3D Printed Injection Mold Design Guidelines
Wall thickness: Consistent wall thickness between 0.060″ and 0.200″ will yield the best part quality. Fillet all sharp edges and joints to reduce stress during shrinkage. Concentrated mass causes concentrated contraction and that will warp your parts.
Ribs and Gussets: To avoid thicker walls use ribs for enhancing part strength and stiffness, as they minimize material use and cooling time while maximizing strength. These features improve dimensional stability by stiffening the design. With printed molds, complexity does not add cost! Ideal ribs and gussets are 50- 60% of the wall thickness. Overly thick features cause sink.
Parting line, draft angles and other considerations: Dissolving molds can be expensive – but getting repeat production molds that eject volume parts is not that simple either! For customers who want to reuse their molds we must consider where the mold will separate. Interference, called an undercut, is a feature that prevents removal of a part from a mold. Sometimes a core is necessary to form a cavity inside a part. Generally a half degree of draft and ejector pins are needed to remove the parts. An injection port is always neccesary to shoot the mold. These are design considerations that require up front engineering costs but saves substantial money over hundreds or thousands of parts.
Understanding tolerancing and other limitations: 3D printing is not as accurate as machining, so a printed mold is not as accurate.
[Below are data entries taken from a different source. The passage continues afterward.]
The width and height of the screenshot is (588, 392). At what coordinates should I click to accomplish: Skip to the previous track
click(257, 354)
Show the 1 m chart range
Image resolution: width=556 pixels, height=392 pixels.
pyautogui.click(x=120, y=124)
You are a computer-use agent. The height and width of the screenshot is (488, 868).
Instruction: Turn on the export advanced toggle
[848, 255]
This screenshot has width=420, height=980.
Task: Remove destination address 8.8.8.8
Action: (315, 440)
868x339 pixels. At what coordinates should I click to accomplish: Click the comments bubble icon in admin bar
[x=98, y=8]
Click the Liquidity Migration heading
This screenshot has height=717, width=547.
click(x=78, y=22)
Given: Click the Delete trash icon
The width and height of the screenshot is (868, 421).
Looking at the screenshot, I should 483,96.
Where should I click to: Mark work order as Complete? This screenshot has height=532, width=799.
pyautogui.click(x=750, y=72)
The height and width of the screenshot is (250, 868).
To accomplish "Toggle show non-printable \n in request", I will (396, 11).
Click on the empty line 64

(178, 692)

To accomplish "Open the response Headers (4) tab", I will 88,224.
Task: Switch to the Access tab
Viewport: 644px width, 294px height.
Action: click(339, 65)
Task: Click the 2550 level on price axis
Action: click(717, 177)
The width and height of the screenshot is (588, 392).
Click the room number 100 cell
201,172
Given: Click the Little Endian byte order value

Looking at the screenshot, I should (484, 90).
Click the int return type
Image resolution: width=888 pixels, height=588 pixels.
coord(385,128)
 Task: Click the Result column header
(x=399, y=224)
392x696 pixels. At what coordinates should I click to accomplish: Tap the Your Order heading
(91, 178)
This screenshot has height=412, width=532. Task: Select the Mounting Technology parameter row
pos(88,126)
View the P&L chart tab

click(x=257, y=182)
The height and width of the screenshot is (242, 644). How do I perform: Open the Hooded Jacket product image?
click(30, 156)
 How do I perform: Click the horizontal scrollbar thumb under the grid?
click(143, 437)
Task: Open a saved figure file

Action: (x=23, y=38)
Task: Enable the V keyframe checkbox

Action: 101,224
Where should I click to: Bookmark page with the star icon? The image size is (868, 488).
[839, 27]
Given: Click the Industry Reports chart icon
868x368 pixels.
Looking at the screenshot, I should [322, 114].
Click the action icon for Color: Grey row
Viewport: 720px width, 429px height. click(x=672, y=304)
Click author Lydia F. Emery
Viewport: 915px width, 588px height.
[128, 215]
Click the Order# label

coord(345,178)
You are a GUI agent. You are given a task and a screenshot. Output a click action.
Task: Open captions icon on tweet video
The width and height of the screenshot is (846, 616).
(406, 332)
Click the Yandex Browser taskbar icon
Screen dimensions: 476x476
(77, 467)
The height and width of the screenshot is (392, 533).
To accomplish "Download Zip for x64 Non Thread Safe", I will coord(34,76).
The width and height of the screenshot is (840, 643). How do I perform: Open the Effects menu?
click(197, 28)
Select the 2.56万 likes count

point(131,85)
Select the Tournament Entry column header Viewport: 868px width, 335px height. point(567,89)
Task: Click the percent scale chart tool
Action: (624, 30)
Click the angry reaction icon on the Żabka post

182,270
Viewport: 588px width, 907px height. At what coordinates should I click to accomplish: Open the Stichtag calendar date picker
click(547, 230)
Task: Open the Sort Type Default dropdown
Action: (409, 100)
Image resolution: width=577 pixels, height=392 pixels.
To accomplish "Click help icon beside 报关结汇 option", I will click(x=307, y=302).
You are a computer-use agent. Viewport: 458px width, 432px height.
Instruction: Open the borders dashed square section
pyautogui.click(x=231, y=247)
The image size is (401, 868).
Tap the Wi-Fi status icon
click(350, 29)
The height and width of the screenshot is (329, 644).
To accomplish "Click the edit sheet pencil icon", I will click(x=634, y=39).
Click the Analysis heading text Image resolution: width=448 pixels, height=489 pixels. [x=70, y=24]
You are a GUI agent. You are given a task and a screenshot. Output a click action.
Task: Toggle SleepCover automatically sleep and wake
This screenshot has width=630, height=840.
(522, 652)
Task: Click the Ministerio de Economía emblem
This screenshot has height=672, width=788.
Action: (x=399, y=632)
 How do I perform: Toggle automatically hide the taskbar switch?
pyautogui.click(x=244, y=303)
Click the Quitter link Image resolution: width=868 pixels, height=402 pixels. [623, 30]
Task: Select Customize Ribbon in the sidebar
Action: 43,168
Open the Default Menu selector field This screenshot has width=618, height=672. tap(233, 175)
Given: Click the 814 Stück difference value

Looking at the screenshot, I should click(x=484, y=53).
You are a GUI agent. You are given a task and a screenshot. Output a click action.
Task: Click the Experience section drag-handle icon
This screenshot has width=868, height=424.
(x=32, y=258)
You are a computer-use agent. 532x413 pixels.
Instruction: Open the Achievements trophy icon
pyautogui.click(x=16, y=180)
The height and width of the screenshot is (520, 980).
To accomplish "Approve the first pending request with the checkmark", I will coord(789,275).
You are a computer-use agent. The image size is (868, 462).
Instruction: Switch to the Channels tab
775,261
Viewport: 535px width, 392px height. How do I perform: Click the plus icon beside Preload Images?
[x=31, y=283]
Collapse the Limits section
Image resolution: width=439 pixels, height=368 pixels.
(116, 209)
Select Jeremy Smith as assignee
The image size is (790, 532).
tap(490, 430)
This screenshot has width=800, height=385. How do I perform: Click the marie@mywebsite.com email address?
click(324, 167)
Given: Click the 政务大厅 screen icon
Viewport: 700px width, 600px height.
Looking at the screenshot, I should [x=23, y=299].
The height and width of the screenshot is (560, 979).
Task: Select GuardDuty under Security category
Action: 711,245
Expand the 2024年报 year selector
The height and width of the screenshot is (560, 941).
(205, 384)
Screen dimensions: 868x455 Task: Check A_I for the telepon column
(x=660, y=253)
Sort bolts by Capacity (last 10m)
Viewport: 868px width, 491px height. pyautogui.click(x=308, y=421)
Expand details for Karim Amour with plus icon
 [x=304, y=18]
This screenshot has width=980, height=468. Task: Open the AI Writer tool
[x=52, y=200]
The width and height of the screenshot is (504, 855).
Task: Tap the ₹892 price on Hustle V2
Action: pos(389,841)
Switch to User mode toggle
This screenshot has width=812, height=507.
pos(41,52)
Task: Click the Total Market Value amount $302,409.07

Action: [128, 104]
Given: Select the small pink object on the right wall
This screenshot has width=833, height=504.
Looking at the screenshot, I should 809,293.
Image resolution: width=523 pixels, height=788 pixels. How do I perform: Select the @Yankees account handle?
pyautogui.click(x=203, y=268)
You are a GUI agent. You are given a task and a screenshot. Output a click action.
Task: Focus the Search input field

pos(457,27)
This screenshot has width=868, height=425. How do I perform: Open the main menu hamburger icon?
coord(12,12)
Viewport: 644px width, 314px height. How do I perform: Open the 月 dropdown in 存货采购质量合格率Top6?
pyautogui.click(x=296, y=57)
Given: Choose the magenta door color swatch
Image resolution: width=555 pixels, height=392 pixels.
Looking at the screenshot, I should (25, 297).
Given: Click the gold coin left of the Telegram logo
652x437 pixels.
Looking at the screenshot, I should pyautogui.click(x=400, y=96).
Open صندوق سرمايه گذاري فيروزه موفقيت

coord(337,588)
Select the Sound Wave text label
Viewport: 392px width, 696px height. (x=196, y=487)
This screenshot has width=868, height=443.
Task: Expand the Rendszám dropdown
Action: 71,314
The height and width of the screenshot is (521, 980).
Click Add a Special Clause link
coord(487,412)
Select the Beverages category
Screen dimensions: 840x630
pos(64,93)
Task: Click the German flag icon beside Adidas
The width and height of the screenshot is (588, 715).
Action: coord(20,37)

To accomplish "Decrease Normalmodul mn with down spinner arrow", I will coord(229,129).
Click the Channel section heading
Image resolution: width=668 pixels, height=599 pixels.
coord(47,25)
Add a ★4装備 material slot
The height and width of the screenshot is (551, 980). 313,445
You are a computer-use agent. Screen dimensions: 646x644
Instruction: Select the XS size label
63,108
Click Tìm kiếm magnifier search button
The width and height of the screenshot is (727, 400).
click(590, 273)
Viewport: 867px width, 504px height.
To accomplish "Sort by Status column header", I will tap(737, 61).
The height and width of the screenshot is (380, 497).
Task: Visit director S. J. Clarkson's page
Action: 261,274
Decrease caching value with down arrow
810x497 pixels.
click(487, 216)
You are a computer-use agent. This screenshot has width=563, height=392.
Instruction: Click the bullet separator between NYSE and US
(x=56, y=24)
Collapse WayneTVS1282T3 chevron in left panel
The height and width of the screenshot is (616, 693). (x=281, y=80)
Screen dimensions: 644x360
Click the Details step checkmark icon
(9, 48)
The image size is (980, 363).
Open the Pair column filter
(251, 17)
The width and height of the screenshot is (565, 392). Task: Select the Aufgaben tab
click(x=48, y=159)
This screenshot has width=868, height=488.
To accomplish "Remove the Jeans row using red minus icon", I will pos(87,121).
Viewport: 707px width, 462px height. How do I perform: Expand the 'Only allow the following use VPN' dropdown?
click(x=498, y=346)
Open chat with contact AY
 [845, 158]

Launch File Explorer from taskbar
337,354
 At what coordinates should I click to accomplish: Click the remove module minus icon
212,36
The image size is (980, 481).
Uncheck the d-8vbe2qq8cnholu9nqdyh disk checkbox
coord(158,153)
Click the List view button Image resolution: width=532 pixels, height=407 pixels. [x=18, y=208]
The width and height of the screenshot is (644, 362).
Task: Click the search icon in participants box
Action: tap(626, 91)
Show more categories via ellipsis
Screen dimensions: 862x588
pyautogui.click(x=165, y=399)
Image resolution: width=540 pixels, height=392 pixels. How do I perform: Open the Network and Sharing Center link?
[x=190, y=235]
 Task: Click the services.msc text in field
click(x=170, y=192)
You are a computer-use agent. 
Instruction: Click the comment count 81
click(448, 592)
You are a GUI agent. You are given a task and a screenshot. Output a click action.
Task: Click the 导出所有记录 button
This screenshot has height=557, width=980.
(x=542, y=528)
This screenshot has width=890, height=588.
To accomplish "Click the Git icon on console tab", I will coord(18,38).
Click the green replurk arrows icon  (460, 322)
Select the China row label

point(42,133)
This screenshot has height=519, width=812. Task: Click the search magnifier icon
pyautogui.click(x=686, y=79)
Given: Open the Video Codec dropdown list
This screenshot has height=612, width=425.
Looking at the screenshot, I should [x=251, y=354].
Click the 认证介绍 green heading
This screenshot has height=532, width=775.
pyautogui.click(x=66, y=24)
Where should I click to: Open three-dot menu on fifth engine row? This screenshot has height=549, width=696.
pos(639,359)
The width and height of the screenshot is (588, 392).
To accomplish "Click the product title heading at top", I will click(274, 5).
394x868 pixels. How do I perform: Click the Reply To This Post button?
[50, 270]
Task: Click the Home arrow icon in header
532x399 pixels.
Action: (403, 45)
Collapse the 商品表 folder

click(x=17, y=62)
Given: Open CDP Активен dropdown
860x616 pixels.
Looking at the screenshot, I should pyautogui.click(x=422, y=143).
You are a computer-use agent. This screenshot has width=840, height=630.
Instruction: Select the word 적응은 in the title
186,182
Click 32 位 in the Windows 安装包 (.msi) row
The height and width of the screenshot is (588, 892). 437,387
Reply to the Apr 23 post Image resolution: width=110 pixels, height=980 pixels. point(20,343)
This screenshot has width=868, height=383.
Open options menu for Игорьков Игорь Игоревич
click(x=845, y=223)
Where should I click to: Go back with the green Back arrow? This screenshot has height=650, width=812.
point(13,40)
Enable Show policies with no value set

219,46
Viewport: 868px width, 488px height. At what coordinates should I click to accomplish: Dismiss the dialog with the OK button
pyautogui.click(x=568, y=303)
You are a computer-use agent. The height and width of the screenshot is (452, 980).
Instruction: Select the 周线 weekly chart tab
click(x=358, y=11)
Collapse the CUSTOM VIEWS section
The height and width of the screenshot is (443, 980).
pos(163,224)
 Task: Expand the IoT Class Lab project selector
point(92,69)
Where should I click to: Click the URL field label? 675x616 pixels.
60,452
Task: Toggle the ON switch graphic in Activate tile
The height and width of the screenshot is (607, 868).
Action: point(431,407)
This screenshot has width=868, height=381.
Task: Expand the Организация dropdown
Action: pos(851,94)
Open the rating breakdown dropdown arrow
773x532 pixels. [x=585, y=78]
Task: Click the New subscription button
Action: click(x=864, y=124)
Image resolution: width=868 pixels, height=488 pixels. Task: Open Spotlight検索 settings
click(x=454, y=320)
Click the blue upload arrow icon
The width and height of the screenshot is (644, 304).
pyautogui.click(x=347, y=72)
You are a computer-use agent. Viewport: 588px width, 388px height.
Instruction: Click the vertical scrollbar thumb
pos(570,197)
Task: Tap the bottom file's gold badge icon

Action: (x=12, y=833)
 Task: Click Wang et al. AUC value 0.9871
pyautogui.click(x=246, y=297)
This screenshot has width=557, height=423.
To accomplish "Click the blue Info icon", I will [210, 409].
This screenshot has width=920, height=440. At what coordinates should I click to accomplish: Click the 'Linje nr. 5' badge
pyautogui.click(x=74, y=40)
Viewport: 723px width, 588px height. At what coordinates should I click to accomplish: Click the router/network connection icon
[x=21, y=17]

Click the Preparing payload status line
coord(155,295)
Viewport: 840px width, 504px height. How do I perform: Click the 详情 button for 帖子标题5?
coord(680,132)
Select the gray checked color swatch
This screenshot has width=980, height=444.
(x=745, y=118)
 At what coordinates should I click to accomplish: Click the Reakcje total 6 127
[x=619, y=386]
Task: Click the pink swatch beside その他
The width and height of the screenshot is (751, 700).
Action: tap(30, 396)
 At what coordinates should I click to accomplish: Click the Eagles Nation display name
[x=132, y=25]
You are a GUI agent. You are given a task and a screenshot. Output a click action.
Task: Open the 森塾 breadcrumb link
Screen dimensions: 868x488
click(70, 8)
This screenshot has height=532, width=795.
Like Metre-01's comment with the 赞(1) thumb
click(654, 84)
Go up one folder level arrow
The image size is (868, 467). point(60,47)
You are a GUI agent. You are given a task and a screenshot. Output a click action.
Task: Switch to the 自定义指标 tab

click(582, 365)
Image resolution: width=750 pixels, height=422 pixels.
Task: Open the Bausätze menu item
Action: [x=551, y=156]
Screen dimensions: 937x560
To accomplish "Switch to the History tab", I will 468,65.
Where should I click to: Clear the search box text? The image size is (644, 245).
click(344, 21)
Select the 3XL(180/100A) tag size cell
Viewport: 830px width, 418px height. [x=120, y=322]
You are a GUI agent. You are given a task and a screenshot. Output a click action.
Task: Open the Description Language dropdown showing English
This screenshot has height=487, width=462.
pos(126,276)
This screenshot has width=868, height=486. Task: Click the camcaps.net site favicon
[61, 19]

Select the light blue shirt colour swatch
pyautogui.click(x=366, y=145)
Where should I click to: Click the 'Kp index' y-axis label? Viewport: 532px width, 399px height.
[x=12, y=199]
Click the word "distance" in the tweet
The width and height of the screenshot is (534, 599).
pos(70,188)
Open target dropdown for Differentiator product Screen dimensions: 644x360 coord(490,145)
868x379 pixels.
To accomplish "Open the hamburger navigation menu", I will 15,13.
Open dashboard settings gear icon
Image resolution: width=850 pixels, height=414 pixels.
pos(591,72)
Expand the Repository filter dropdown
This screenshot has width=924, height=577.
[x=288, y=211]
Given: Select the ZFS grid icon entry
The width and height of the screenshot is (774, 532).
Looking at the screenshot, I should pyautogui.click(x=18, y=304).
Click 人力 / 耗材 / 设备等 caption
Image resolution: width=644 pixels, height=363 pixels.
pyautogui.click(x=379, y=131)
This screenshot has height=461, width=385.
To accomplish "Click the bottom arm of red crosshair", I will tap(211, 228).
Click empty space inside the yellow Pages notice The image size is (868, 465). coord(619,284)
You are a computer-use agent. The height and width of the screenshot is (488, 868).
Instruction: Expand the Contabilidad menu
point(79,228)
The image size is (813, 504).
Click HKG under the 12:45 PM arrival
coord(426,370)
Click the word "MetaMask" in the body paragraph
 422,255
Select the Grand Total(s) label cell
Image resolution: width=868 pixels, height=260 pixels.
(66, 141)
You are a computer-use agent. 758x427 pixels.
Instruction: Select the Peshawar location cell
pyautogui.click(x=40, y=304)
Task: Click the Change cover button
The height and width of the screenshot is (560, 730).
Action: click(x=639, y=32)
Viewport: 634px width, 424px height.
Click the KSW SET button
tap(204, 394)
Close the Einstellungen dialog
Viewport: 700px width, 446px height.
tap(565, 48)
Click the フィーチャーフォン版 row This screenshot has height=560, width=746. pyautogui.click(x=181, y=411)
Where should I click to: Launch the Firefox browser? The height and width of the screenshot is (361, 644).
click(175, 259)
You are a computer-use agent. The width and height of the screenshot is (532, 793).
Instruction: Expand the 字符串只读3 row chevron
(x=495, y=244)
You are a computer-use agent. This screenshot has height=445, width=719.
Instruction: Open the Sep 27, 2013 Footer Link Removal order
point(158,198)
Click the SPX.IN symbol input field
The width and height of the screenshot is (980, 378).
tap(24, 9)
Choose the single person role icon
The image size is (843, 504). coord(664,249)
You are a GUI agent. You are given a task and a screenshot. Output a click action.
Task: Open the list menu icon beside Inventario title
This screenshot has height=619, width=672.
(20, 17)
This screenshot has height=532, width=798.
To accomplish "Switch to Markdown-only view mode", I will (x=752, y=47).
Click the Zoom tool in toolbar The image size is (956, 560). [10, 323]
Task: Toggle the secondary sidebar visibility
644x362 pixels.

Milled production molds will be milled between 0.001″ – 0.005″: while printed molds typically hold between 0.010″ – 0.015″. This additional variance will pick up in your parts. Additionally, the molding resin will also shrink. We will adjust for this shrink rate but shrinkage causes additional part variance which limits the tolerances we can offer. For customers with the most demanding drawings post machining is available.
Additionally this is a new process with limited finish options. In-model textures work astoundingly well but customers must supply them. Traditional injection mold tooling companies have a lot of chemical etch finishes that we cannot offer at this time.
Additional technical process information will be available in the near future as it is validated and published.